If you are thinking about starting your own business, you are certainly concerned about having enough startup money. Even the smallest business ideas will require a couple thousand dollars at a minimum to get them off the ground. Larger ideas might require several hundred thousand dollars before you can even open your doors.
So, what are your options? This article discusses the 4 traditional types of startup capital. There are others, but these are the most common.
1. Your Own Savings.
In an ideal scenario, you would have enough of your own cash saved in order to get your business off the ground. This avoids the risk of incurring debt or the added obligations owed to investors. If you don’t have the cash, some people look to their retirement savings as possible avenue, but it certainly increases the risk. This articles further explains how you can use retirement savings through a mechanism called a “Rollover as Business Startup” (ROBS).
2. Bank Loan.
If you don’t have enough cash, or you want to spread the risk by keeping some of your cash, you could consider a traditional bank loan. These come in many varieties depending on the lender. In almost all situations, a lender would not issue a loan to a brand new business entity; therefore, you will likely have to incur the debt under your personal name.

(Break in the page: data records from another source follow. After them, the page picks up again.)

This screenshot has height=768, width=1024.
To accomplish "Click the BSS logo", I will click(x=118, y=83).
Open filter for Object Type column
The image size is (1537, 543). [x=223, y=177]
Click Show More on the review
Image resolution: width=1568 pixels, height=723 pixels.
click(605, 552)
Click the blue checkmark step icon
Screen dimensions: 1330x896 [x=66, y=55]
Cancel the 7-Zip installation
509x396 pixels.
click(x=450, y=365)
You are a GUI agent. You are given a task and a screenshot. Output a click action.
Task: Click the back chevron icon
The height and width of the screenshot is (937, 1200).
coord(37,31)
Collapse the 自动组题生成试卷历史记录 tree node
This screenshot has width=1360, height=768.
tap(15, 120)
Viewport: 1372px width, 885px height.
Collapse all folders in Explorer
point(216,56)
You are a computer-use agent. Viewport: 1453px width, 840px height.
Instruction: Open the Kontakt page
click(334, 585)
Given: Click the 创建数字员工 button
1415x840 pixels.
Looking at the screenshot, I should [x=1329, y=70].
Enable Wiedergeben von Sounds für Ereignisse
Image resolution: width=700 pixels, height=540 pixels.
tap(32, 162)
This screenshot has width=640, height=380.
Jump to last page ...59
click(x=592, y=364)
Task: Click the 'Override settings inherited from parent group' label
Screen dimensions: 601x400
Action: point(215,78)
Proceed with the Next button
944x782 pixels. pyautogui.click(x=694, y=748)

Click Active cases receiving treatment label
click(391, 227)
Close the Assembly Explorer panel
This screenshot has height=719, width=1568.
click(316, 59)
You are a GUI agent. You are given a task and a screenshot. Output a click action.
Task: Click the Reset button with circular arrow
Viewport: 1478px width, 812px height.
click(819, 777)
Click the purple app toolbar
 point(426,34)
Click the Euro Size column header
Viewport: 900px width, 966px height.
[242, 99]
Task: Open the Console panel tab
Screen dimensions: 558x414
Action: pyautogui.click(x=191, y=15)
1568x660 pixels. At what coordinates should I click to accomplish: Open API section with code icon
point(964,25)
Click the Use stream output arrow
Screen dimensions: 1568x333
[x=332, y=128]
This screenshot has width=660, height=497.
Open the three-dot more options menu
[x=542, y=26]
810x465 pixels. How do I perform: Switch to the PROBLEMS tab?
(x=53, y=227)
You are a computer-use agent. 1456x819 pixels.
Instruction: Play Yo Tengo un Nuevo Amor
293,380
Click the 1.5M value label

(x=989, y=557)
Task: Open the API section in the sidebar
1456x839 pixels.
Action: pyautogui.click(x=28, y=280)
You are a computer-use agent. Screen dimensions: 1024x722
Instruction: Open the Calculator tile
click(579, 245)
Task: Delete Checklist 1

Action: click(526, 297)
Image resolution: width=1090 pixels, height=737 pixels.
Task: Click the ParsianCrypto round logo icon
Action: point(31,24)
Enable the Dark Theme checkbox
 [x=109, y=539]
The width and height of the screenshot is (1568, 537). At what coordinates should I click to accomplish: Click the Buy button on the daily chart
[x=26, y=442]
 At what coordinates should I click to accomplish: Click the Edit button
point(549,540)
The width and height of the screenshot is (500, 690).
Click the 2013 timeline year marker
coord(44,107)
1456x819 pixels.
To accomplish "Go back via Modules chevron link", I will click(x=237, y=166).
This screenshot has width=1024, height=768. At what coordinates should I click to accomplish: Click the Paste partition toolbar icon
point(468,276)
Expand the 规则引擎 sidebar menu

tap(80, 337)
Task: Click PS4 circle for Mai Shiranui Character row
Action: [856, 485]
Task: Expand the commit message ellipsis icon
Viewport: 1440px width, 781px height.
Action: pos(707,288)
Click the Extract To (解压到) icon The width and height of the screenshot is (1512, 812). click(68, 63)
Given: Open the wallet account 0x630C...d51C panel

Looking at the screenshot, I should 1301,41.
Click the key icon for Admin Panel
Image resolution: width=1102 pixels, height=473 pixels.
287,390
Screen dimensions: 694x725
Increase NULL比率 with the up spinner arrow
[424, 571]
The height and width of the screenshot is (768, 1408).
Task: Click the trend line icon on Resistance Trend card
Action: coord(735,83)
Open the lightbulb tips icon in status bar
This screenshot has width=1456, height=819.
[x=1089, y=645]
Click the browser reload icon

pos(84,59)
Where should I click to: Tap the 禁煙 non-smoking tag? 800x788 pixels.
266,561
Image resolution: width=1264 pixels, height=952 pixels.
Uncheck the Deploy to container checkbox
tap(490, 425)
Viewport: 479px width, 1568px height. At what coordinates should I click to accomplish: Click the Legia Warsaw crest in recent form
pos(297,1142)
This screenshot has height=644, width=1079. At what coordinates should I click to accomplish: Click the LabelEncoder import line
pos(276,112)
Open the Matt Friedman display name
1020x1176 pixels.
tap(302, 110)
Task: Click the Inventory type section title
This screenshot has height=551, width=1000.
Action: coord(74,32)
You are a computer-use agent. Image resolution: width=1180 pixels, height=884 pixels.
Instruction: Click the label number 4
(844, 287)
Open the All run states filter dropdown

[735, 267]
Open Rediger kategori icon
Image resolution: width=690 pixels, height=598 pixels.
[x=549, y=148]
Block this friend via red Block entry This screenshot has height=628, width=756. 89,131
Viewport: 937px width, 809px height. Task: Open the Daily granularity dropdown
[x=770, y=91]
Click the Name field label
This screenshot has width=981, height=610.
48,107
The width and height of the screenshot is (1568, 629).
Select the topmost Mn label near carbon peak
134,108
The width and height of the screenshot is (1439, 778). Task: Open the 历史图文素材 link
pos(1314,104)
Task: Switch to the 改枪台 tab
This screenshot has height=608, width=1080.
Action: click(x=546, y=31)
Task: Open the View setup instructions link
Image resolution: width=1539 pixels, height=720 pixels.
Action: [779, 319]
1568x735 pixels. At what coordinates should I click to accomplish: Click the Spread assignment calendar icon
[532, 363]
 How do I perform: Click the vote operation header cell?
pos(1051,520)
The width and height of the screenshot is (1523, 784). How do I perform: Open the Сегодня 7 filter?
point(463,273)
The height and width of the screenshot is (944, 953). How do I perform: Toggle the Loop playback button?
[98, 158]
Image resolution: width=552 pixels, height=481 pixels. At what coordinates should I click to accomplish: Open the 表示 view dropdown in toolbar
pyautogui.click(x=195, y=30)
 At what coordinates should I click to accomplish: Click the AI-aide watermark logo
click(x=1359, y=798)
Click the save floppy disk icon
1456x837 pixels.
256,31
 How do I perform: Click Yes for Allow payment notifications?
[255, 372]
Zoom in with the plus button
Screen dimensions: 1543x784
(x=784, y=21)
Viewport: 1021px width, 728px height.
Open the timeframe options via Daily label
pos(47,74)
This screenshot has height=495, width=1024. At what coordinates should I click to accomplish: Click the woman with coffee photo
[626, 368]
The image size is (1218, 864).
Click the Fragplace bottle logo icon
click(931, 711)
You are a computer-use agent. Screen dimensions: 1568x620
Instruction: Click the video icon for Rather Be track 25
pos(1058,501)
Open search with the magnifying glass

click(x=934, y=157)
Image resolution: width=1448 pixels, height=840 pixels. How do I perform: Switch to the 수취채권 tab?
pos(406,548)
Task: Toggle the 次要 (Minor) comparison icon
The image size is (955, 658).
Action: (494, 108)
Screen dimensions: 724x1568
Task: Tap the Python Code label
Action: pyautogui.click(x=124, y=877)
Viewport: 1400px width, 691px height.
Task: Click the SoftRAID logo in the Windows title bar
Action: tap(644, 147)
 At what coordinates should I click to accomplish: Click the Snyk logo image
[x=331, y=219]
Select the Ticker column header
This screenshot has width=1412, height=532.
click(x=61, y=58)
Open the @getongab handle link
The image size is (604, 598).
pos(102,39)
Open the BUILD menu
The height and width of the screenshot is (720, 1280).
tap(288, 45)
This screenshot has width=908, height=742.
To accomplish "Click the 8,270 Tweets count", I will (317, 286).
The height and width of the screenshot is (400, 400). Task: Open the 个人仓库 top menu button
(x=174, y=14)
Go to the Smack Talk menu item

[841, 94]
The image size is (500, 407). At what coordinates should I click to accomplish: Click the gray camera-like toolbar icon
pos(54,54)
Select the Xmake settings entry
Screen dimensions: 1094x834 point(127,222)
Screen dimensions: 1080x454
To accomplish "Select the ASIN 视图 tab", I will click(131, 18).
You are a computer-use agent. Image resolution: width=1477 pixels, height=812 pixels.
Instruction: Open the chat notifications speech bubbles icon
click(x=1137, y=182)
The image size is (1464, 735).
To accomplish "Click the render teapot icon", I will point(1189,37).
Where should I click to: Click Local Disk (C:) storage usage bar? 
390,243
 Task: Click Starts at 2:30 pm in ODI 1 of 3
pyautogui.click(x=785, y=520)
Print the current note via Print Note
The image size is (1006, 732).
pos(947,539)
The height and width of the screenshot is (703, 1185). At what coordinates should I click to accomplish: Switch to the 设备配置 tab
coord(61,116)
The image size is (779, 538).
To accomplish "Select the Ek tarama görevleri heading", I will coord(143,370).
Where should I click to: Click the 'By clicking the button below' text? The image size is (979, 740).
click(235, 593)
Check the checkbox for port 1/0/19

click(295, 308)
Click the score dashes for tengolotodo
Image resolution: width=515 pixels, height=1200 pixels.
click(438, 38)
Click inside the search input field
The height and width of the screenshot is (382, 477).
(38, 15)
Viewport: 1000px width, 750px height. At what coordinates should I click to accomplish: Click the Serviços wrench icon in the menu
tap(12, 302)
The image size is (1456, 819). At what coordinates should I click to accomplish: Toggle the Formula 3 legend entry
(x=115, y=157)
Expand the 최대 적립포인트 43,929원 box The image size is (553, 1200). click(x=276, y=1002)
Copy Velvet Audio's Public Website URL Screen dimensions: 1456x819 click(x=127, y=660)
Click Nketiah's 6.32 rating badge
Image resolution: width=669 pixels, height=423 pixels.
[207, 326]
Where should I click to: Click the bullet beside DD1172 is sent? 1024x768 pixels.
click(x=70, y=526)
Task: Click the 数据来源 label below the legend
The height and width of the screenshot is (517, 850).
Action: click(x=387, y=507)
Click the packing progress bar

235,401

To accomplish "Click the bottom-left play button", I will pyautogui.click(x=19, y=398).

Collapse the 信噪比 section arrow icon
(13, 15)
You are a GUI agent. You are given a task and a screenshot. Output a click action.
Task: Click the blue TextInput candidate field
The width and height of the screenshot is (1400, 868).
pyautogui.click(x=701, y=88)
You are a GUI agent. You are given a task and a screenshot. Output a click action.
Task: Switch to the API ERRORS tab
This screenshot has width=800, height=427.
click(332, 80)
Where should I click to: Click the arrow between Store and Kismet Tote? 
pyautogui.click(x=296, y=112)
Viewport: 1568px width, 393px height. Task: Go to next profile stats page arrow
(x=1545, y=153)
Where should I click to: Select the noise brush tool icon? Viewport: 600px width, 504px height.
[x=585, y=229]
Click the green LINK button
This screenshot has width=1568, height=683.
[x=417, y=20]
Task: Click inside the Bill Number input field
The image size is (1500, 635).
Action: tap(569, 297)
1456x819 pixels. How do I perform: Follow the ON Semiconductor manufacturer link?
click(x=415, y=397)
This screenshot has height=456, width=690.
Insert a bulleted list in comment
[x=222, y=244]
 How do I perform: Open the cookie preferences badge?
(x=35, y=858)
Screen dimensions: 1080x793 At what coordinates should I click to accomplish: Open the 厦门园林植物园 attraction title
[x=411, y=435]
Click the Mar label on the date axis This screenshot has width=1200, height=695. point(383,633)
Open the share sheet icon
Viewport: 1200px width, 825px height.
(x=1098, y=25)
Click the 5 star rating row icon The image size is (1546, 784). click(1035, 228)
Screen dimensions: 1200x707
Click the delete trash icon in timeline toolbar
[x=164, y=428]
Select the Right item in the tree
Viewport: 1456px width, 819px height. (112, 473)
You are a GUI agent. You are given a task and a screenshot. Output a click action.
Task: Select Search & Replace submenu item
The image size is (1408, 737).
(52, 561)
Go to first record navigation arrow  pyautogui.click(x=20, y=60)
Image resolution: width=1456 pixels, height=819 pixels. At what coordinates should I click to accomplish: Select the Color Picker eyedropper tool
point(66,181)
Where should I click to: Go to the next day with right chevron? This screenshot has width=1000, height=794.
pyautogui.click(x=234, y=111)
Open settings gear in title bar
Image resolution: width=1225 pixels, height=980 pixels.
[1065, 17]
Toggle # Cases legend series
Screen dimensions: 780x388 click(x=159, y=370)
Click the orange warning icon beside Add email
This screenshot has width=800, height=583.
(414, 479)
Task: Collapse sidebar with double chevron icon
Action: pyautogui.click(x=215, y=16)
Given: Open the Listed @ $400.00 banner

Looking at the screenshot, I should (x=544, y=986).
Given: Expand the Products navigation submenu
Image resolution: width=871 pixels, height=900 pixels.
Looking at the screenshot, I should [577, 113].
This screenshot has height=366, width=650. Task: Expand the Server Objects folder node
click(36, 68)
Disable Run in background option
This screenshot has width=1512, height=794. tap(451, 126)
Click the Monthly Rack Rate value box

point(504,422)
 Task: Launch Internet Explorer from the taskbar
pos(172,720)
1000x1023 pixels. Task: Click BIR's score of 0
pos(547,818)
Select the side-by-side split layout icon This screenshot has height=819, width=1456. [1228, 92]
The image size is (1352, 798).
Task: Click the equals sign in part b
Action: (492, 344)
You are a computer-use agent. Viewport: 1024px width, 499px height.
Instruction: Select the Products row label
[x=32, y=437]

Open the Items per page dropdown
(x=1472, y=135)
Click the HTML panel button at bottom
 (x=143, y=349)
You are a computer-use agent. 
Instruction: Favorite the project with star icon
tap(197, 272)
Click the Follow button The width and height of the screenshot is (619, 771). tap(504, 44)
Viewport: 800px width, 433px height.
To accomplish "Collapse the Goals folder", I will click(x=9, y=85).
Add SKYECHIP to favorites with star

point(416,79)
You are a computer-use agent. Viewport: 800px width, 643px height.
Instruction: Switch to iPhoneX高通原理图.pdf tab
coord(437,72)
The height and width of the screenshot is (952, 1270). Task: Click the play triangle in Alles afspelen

In rare cases, you might qualify for a simple unsecured loan or line of credit; sometimes referred to as a “signature loan.” More often, the bank will require some security and you will have to pledge your home as collateral. Another option is to explore your eligibility for an SBA loan. Be cautioned that SBA loans allocate the highest degree of risk to you, because you will have to sign a personal guaranty for the debt and you will also have to pledge collateral.
3. Debt Securities.
In lieu of a traditional bank loan, you can consider small loans from a variety of individuals. For example, if you need to raise $100,000, you could offer to issue promissory notes in the amount of $10,000 each. If you can find 10 people that are willing to give you a $10,000 loan, you hit your $100,000 mark. This is often easier than convincing one person to give you a $100,000 loan, or qualifying for a bank loan. Be cautioned that complicated securities laws regulate an offering of debt securities. You must use specific legal documents to avoid violating these laws.
4. Equity Securities.
Another option is to bring on investors. They could be friends and family, or venture capitalists. You can sell a portion of your company in exchange for startup cash. For example, you could give someone a 5% ownership interest in your company in exchange for $10,000. The downside is that you have to share your profits, and your investors will hold you accountable for your decisions. Again, be cautioned that complicated securities laws regulate an offering of equity securities.